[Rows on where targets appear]
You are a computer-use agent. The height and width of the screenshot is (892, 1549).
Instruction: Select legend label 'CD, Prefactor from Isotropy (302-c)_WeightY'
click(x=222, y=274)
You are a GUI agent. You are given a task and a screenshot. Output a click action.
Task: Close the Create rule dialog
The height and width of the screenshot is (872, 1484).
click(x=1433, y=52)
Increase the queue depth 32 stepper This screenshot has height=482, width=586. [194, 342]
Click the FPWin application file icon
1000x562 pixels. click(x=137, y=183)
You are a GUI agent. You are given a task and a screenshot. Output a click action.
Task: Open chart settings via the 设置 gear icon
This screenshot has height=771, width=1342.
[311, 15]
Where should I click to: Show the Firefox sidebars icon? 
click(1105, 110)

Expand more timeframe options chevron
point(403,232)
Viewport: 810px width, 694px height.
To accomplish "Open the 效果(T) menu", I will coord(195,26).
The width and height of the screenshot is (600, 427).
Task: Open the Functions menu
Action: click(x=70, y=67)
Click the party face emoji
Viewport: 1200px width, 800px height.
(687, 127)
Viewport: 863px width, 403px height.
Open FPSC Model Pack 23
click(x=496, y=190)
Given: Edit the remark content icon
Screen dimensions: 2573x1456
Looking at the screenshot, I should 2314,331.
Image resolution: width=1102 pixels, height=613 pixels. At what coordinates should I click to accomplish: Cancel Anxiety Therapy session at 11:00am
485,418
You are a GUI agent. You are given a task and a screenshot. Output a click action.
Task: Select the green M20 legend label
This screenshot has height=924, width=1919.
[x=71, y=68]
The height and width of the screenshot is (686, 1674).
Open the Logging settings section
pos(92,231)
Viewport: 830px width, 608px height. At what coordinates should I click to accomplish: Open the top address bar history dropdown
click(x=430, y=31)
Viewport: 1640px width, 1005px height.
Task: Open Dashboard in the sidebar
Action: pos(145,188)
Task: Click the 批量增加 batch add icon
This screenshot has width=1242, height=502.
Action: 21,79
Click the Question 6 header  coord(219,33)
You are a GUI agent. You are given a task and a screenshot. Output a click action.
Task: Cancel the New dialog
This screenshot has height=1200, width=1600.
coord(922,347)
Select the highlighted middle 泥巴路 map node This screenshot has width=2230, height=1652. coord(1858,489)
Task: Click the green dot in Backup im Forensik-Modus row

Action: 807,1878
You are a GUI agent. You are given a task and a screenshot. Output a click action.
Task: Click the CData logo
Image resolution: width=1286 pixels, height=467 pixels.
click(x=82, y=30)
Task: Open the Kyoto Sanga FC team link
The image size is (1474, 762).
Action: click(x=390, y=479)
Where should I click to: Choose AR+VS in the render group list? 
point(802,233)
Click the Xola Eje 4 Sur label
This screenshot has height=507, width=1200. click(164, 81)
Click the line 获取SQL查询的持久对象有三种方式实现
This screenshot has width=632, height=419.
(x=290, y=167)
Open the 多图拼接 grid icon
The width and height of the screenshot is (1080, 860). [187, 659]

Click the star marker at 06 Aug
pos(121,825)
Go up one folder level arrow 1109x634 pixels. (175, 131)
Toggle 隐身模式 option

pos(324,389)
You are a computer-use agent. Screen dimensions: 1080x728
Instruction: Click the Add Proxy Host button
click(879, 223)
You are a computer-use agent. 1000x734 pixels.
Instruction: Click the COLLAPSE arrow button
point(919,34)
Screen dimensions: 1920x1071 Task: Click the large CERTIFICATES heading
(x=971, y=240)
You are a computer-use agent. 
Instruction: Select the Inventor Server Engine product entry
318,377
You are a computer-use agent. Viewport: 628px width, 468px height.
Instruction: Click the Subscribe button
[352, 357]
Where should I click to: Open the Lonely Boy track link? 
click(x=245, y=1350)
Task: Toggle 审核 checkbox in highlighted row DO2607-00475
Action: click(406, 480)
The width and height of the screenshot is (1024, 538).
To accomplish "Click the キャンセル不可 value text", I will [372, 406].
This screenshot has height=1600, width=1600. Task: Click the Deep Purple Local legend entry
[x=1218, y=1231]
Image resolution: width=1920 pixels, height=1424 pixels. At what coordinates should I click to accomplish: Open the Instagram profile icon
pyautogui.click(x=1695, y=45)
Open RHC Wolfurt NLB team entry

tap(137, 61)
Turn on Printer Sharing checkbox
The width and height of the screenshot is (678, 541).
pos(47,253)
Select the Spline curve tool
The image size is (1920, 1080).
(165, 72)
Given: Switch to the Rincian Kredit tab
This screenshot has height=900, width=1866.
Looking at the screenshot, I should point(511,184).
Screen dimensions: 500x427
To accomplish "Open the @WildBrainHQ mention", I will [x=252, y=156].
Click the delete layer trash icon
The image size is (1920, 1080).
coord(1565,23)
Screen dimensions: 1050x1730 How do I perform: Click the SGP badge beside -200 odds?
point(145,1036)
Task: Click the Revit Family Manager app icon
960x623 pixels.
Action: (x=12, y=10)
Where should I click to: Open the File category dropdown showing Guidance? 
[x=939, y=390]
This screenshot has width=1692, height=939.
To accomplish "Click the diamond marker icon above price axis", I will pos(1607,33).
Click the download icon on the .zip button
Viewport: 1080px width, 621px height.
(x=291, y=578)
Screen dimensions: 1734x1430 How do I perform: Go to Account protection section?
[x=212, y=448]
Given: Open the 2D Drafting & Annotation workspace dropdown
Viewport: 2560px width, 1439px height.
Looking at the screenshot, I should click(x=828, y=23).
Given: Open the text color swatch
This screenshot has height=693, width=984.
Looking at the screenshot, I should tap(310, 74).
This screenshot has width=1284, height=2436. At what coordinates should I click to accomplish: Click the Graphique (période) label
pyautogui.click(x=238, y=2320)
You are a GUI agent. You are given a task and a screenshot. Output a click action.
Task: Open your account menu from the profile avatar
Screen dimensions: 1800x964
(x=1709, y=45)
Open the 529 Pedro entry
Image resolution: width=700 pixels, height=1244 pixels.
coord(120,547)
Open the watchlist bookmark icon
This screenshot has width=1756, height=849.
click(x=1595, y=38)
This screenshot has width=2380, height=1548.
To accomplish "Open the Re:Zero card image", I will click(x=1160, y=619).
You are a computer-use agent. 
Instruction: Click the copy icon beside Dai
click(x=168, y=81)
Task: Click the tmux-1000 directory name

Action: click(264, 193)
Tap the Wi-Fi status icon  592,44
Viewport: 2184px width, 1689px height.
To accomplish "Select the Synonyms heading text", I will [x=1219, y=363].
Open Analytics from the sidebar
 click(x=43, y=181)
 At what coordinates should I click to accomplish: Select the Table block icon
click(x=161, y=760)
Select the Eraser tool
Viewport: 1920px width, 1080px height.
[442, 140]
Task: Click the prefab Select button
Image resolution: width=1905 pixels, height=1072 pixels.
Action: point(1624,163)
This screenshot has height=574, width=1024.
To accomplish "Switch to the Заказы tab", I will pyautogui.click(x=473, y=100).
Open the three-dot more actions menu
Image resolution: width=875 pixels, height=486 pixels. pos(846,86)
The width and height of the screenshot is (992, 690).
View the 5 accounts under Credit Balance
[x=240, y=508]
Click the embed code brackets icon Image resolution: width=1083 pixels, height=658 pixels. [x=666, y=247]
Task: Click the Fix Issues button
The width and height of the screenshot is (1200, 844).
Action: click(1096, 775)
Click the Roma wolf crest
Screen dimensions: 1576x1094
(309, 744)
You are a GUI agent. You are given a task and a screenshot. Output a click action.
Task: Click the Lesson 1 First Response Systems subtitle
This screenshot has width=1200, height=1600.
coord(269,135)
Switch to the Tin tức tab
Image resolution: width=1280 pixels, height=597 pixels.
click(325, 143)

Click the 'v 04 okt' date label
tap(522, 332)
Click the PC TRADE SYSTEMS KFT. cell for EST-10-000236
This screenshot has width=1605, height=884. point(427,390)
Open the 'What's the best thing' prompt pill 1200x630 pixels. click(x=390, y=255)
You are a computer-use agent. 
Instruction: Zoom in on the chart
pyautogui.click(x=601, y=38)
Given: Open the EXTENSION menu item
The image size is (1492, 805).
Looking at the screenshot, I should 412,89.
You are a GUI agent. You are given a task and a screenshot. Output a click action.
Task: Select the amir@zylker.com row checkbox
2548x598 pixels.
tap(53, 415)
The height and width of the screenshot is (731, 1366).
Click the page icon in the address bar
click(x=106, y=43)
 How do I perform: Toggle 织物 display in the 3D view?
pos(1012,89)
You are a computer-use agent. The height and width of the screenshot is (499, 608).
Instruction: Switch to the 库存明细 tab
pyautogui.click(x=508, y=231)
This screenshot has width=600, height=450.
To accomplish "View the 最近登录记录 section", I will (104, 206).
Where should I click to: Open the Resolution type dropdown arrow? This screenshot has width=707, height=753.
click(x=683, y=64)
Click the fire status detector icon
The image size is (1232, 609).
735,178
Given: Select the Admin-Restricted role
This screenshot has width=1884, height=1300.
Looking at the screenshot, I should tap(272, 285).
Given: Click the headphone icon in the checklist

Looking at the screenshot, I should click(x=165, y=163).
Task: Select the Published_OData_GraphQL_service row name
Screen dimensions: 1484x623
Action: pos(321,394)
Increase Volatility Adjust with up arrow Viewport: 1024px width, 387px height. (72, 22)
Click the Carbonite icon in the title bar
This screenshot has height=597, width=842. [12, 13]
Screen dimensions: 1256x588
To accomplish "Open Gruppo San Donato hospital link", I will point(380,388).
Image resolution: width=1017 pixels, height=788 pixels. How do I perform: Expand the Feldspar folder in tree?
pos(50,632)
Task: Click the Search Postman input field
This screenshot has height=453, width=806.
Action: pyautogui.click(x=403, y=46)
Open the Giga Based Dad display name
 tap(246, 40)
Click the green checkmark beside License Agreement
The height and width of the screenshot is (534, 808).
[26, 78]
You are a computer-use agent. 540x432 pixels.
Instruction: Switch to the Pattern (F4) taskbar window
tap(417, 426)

* [WRITTEN INSTRUCTION]
Please rewrite the entries starting at the line containing "Open RHC Wolfurt NLB team entry" and ending at the line containing "[x=212, y=448]", putting "Screen resolution" wherever "Screen dimensions" appears and changing nothing else. Give back only those lines.

* [FULL RESPONSE]
Open RHC Wolfurt NLB team entry

tap(137, 61)
Turn on Printer Sharing checkbox
The width and height of the screenshot is (678, 541).
pos(47,253)
Select the Spline curve tool
The image size is (1920, 1080).
(165, 72)
Given: Switch to the Rincian Kredit tab
This screenshot has height=900, width=1866.
Looking at the screenshot, I should point(511,184).
Screen resolution: 500x427
To accomplish "Open the @WildBrainHQ mention", I will [x=252, y=156].
Click the delete layer trash icon
The image size is (1920, 1080).
coord(1565,23)
Screen resolution: 1050x1730 How do I perform: Click the SGP badge beside -200 odds?
point(145,1036)
Task: Click the Revit Family Manager app icon
960x623 pixels.
Action: (x=12, y=10)
Where should I click to: Open the File category dropdown showing Guidance? 
[x=939, y=390]
This screenshot has width=1692, height=939.
To accomplish "Click the diamond marker icon above price axis", I will pos(1607,33).
Click the download icon on the .zip button
Viewport: 1080px width, 621px height.
(x=291, y=578)
Screen resolution: 1734x1430 How do I perform: Go to Account protection section?
[x=212, y=448]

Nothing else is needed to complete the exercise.